Thursday, September 11, 2014

And the Winner Is: Beethoven

The year-long symphony guide project by Tom Service at the Guardian ended this week with, of course, the Symphony No. 9 of Beethoven. This was a predictable choice as it has the kind of status no other symphony quite manages. This is actually rather surprising since, in the two hundred years since it was written, probably every symphony composer has tried his best to write something grander than the 9th, but despite the efforts of Mahler, Bruckner and others, no-one, it seems, has succeeded! Here is Tom's overview:
The Ninth Symphony is arguably the single piece that inspired the methodology of musical analysis, a discipline of forensic musicological close-reading of the score that tried to prove just how unified and coherent a conception this symphony truly is underneath its chaotically diverse surface. It’s been held up as the central work of Western classical music both by those who imagine it as the ne plus ultra of symphonic, technical, and compositional imagination and mastery, and by those who want to say that classical music can embrace the world outside the concert hall as well as within it, and that the piece is a sounding bell of social change, of emotional hope, and even of political reform.
Hmm, I'm not sure that the first claim is true, but I would love to see his evidence. That statement would apply even more to the Symphony No. 5 of Beethoven, I would have thought. The Ninth has certainly inspired more than its fair share of commentary. I'll leave you to go read Tom's interesting commentary. Just a couple of things. Here is the scorecard for the whole series. Just a few composers were honoured with more than one entry. Beethoven got five, Mozart four, Mahler three and a few others got two each. Here is the list:

Beethoven: 5, 8, 6, 3. 9
Mozart: 38, 31, 29, 41
Mahler, 1, 6, 9
Haydn: 6, 102, 
Sibelius 6, 7,
Bruckner 8, 6
Schubert, 8, 9
Tchaikovsky 1, 6

Incidentally, I have written single posts on every Beethoven symphony, except the 9th,  which you can find using the search gadget on the right. Why not the 9th? Because I needed a post for each movement.

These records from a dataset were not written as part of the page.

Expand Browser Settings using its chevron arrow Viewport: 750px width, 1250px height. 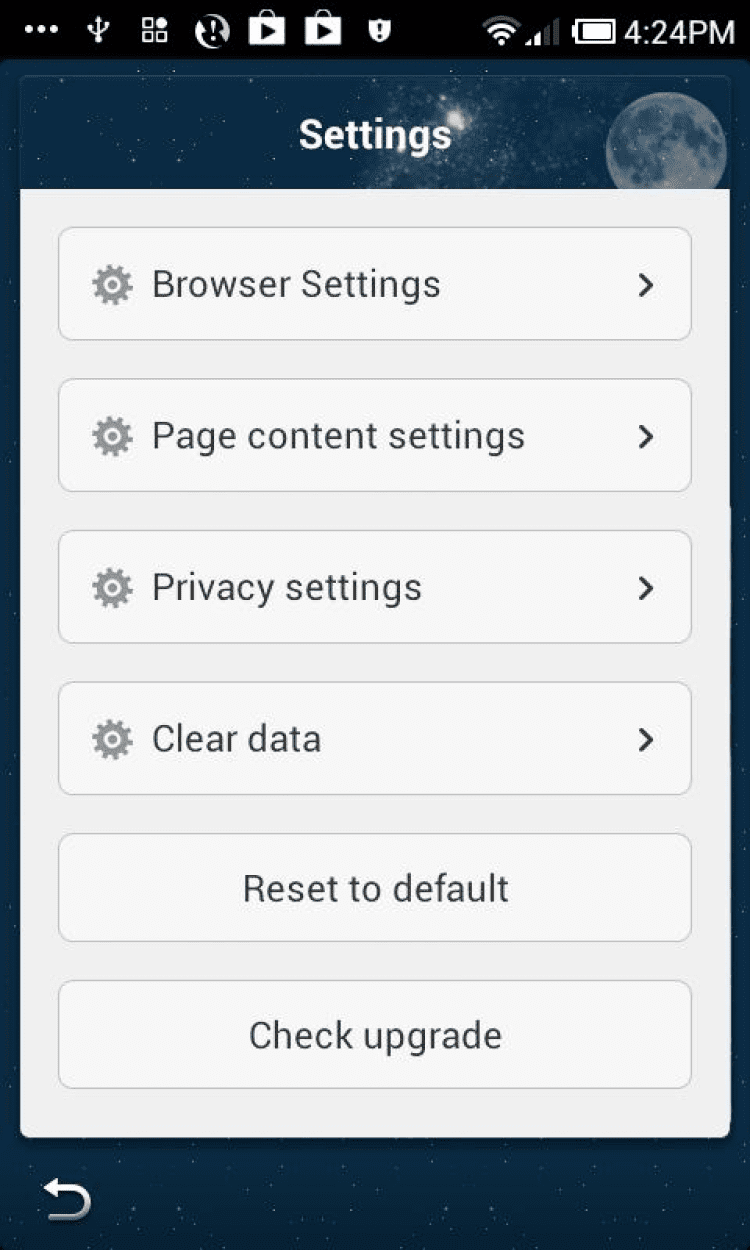pos(646,285)
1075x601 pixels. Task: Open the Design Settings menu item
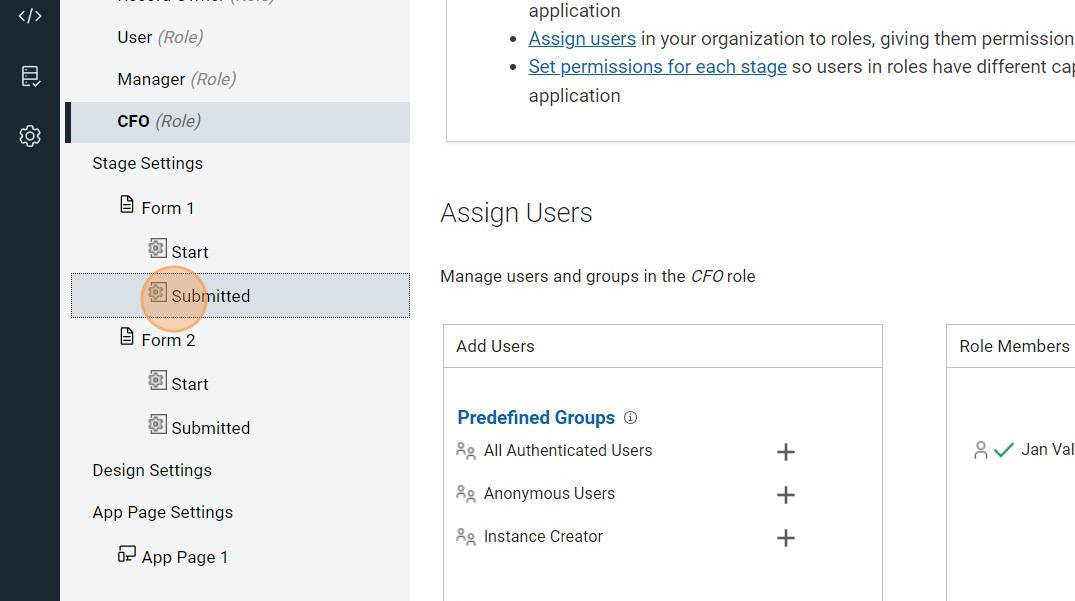tap(152, 470)
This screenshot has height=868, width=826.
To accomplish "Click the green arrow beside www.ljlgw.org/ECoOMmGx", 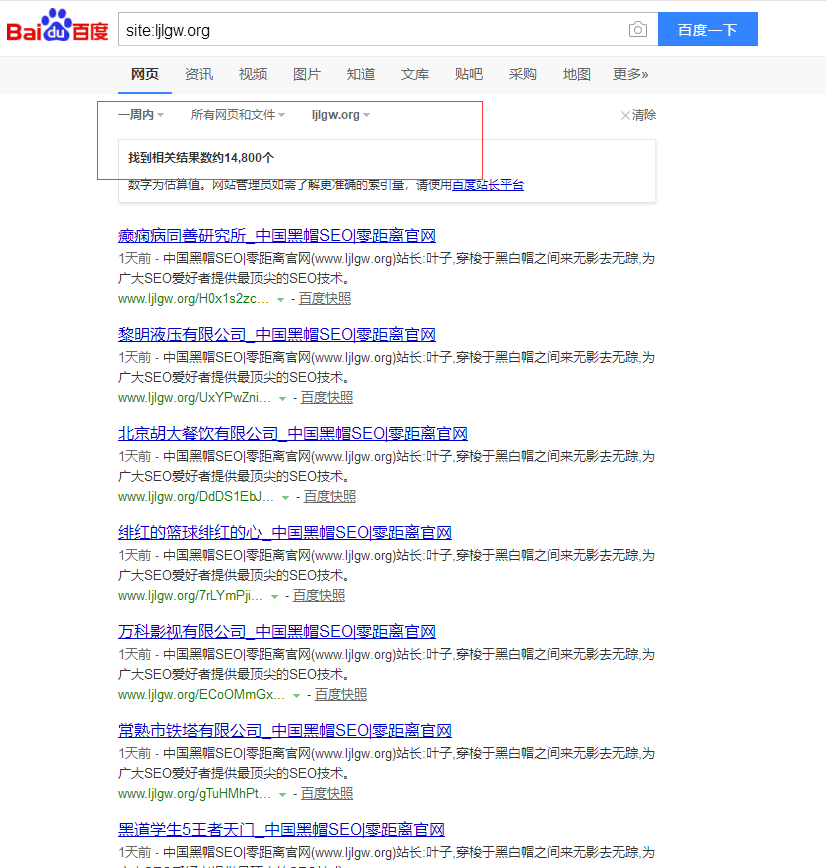I will coord(296,695).
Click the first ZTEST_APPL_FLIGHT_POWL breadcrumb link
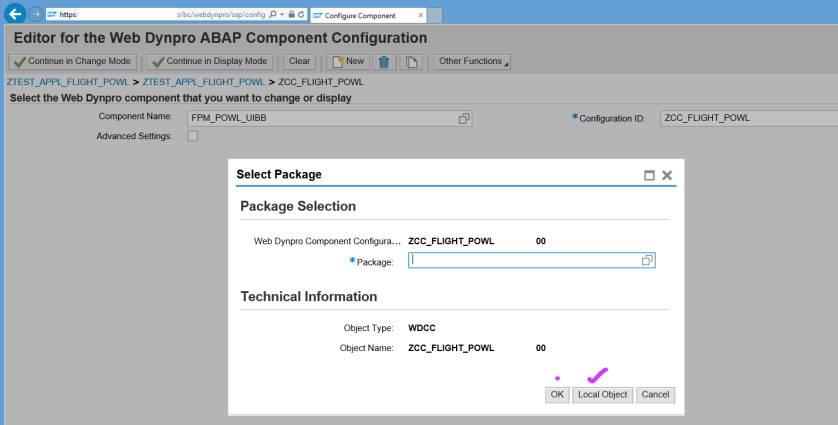 [68, 81]
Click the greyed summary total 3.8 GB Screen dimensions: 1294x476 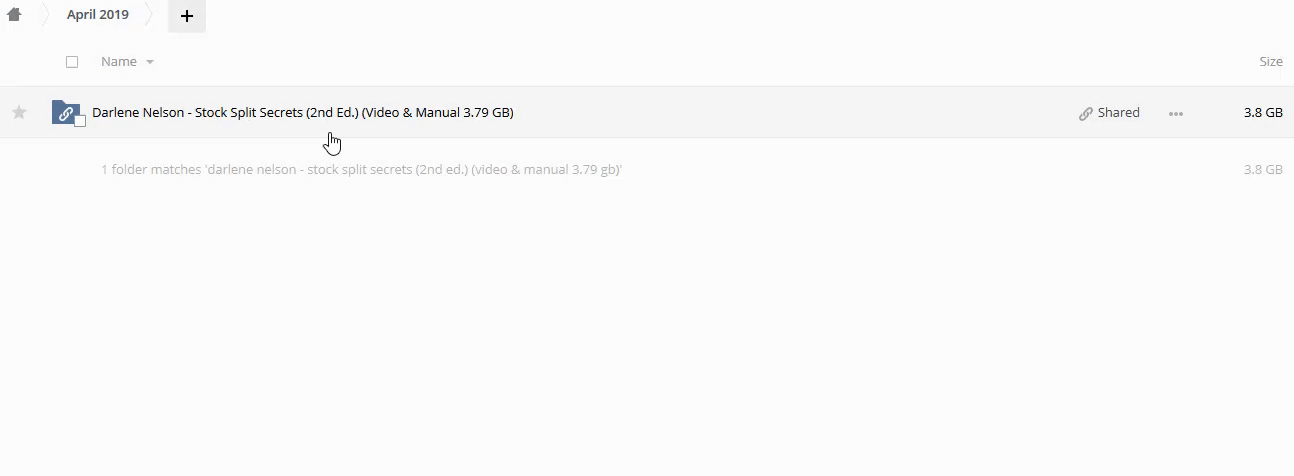(1262, 170)
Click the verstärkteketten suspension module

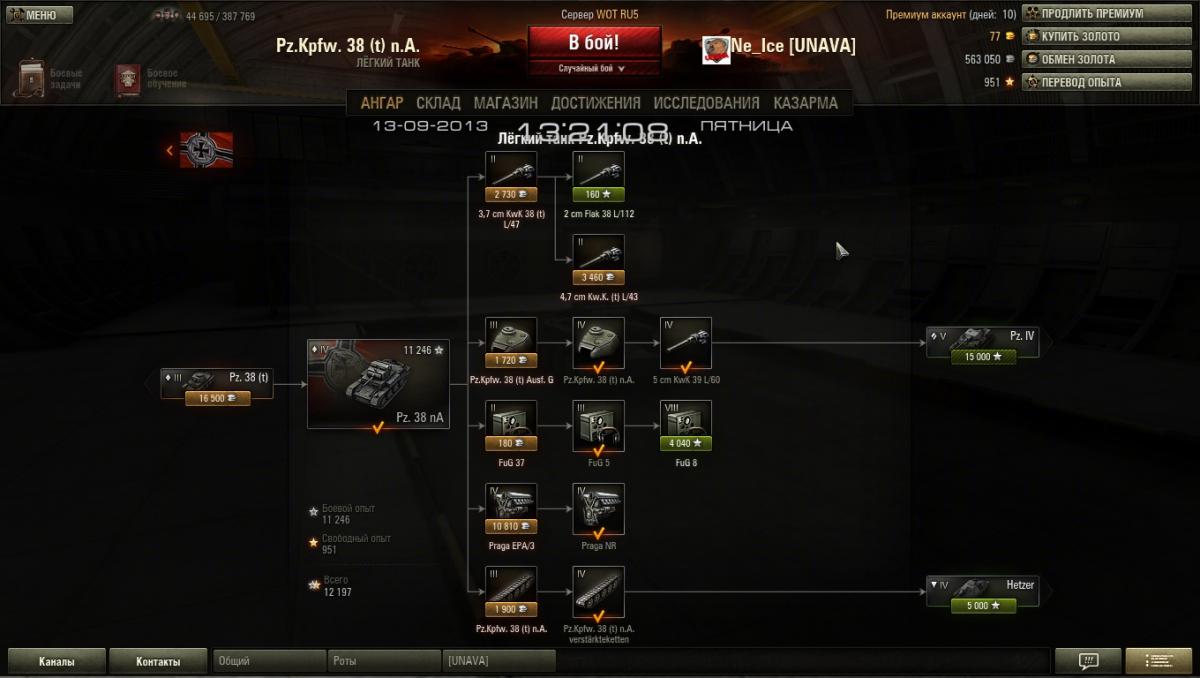(x=599, y=592)
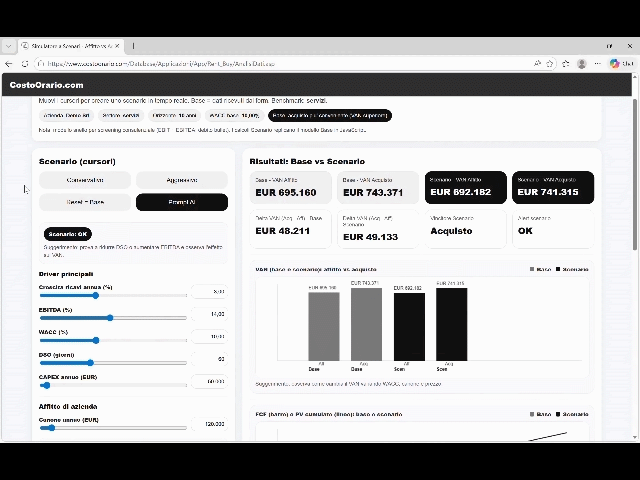Click the dark highlighted scenario preset button
Image resolution: width=640 pixels, height=480 pixels.
[x=182, y=202]
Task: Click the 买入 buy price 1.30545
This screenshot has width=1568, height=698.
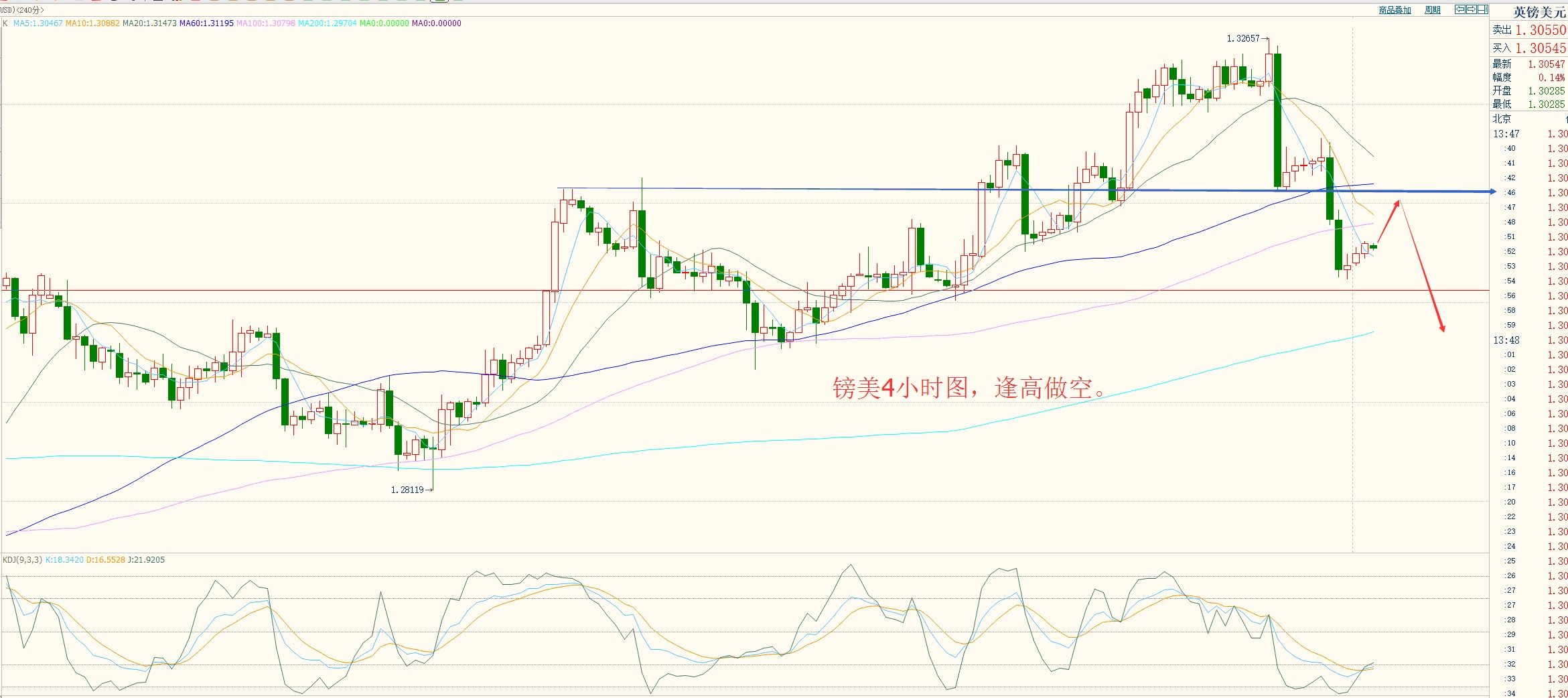Action: click(1540, 48)
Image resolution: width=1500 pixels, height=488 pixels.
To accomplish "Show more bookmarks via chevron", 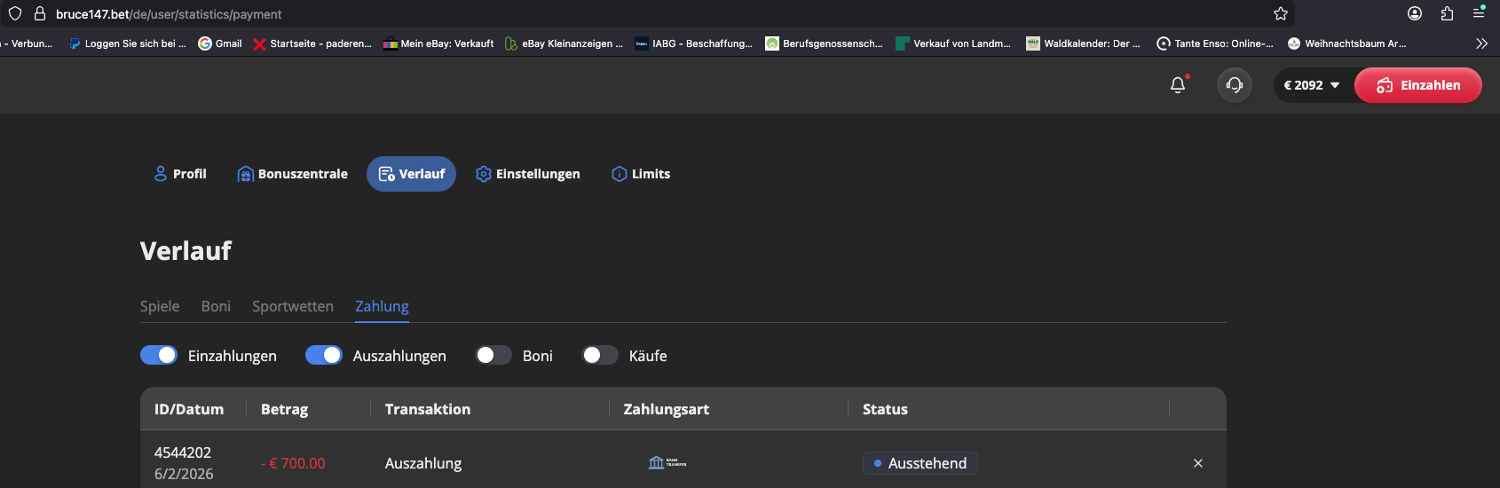I will click(1481, 43).
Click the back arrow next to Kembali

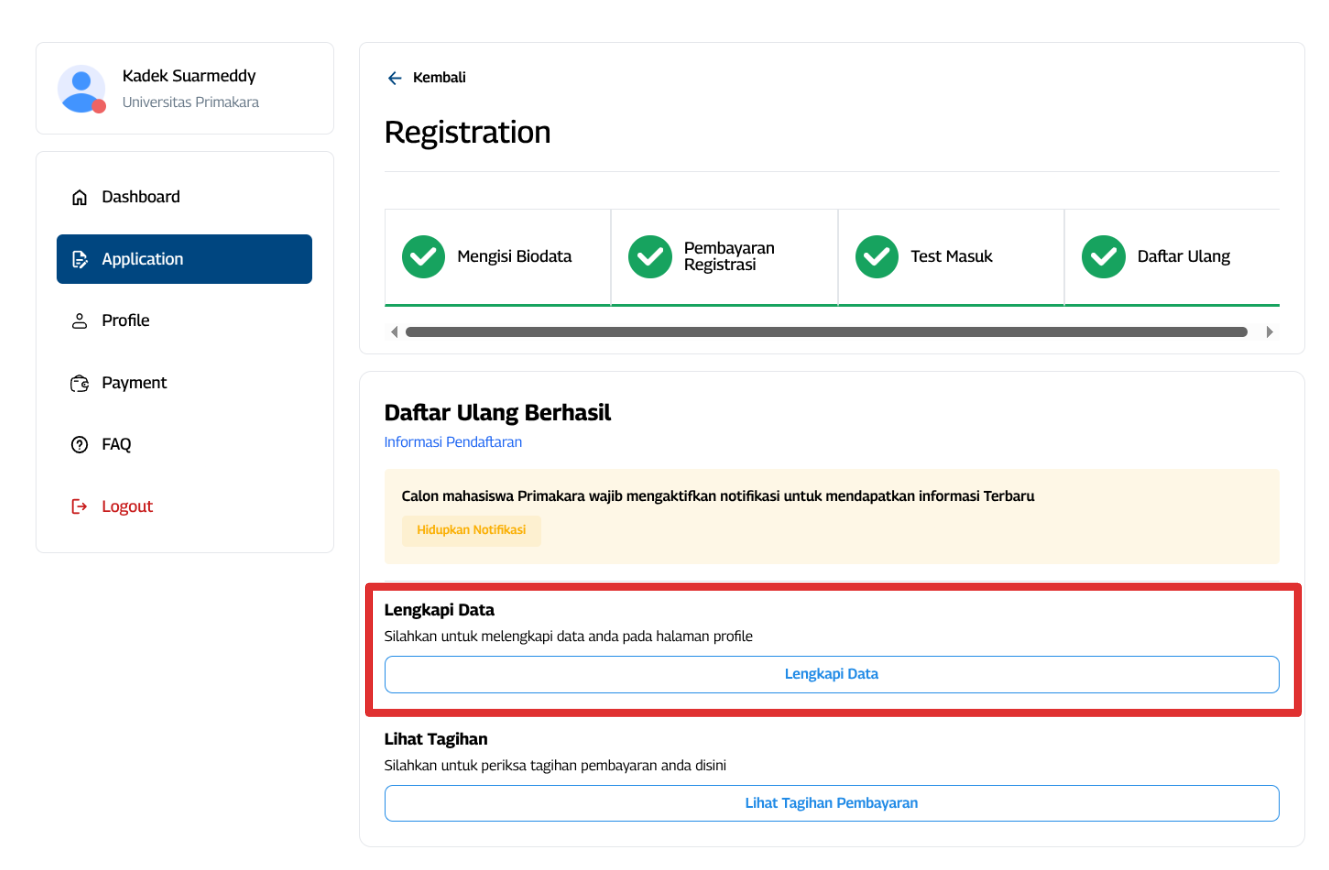pyautogui.click(x=395, y=78)
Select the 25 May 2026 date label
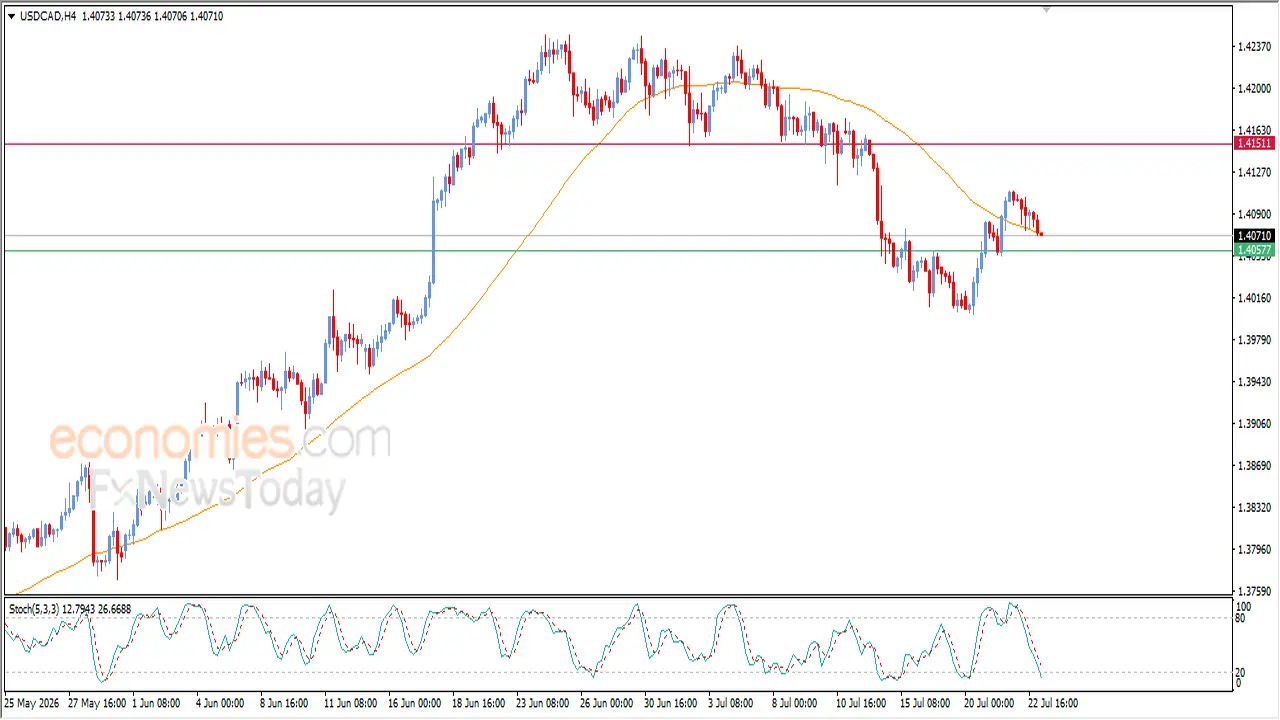The height and width of the screenshot is (720, 1280). tap(32, 703)
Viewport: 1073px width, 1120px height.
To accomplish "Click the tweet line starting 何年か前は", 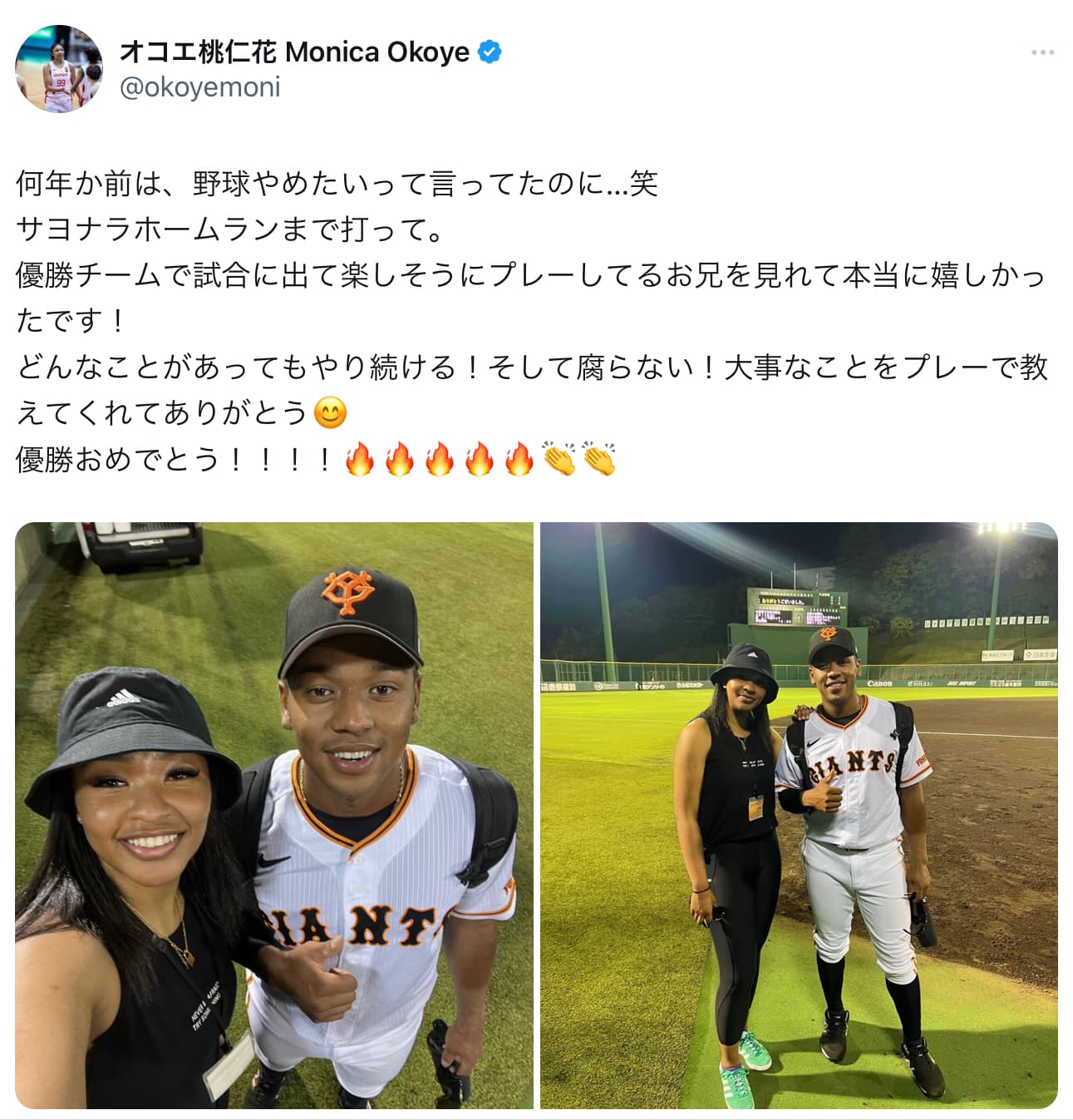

Now let's have a listen. Here is Daniel Barenboim conducting from the 2012 Proms cycle of the symphonies:


So, how would I have done it differently? Certainly I think Beethoven and Mozart should get multiple symphonies. I think Haydn should have had more coverage--the "Farewell" at least and one of the Paris Symphonies. Mahler, ok and Sibelius and Bruckner and Schubert and Tchaikovsky all good, though I would certainly have included the Sibelius Symphonies Nos. 2 and 4. But I think the big problem was including an awful lot of really peripheral figures like Walton and Farrenc and Myaskovsky and only covering one symphony by Shostakovich! I think anyone with any serious exposure to music history would not have made that mistake. By giving Shostakovich one symphony alongside these other composers, the implication is that they are of equal importance. In bowing to diversity by including the Webern Symphony and the Stravinsky Symphony of Psalms, you miss out on giving a better account of who really were the important symphonic composers. Shostakovich very much was and should have had three of his symphonies included in the series: Nos. 5, 7 and 10. Also, despite the fact that he doesn't even make it into the Oxford History of Western Music, Allan Pettersson really is a very important symphony composer, with his fifteen symphonies, more important as a symphony composer than several of those on the list. Finally, Mieczysław Weinberg with his twenty-two symphonies is possibly as important as Pettersson, though there is not yet an integral recording, as there is with the Swedish composer.